Print out each entry below in full, exactly as given, excluding pictures.

Stored records
···

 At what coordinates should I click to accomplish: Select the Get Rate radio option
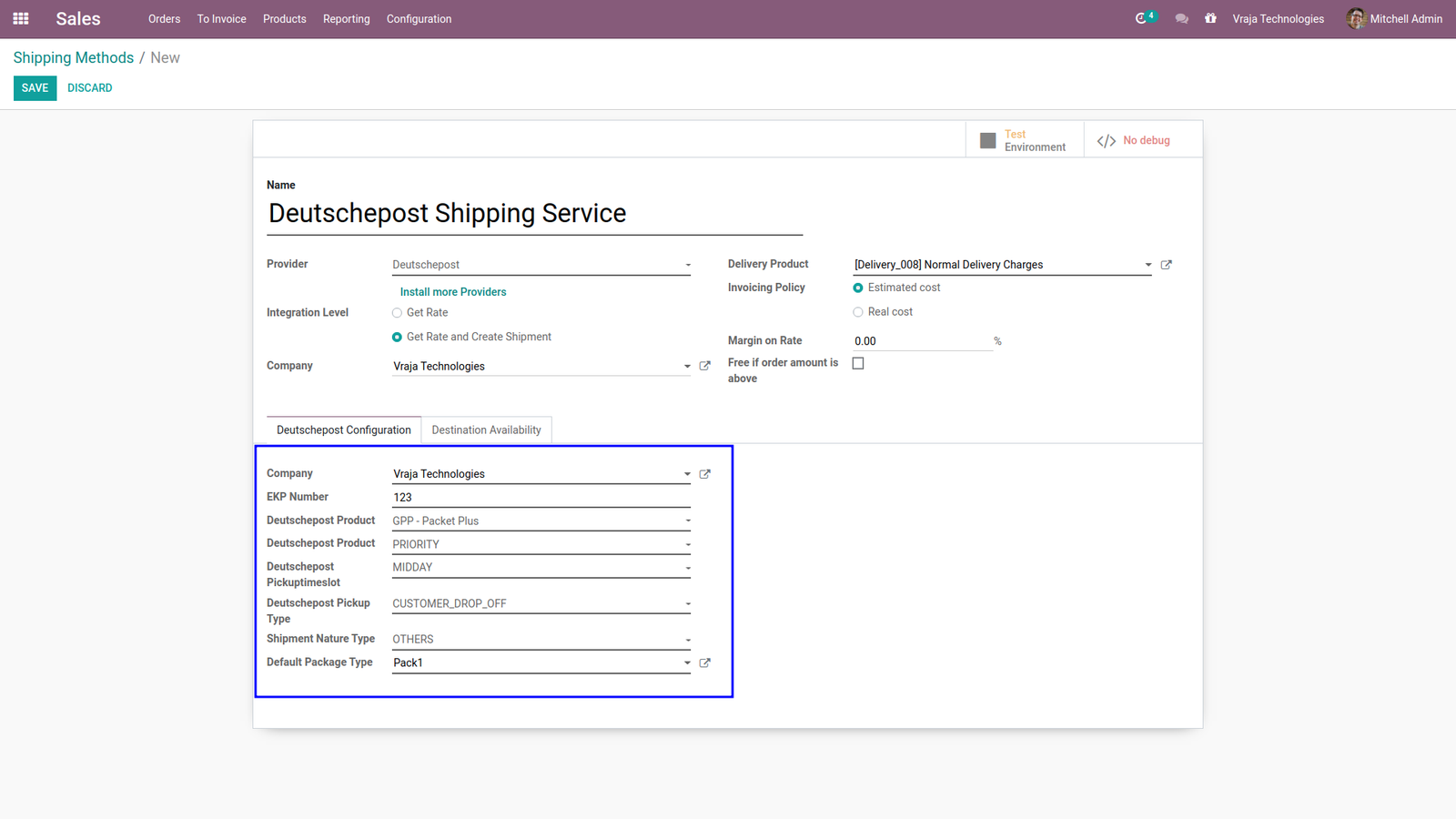[397, 313]
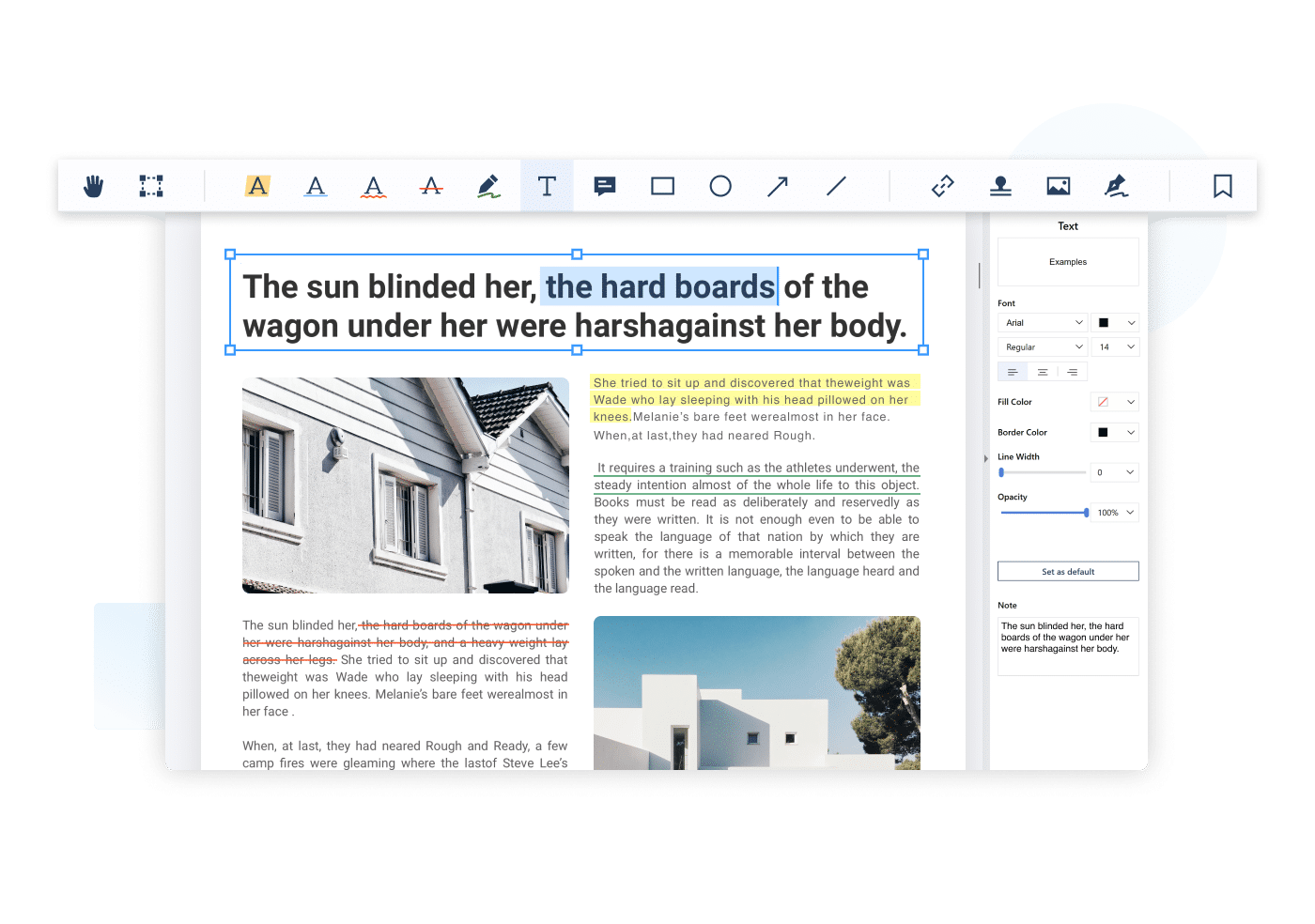Add a sticky note comment
The height and width of the screenshot is (924, 1315).
pyautogui.click(x=605, y=186)
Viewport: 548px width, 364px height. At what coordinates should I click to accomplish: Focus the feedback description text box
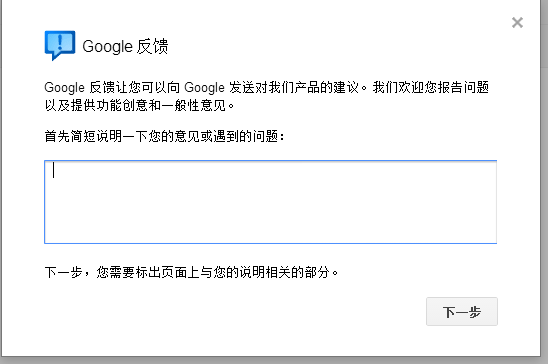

···

_Written answer:_
 At what coordinates should I click to accomplish: Select the Get Rate radio option
[397, 313]
Add a sticky note comment
The height and width of the screenshot is (924, 1315).
pyautogui.click(x=605, y=186)
Viewport: 548px width, 364px height. At what coordinates should I click to accomplish: Focus the feedback description text box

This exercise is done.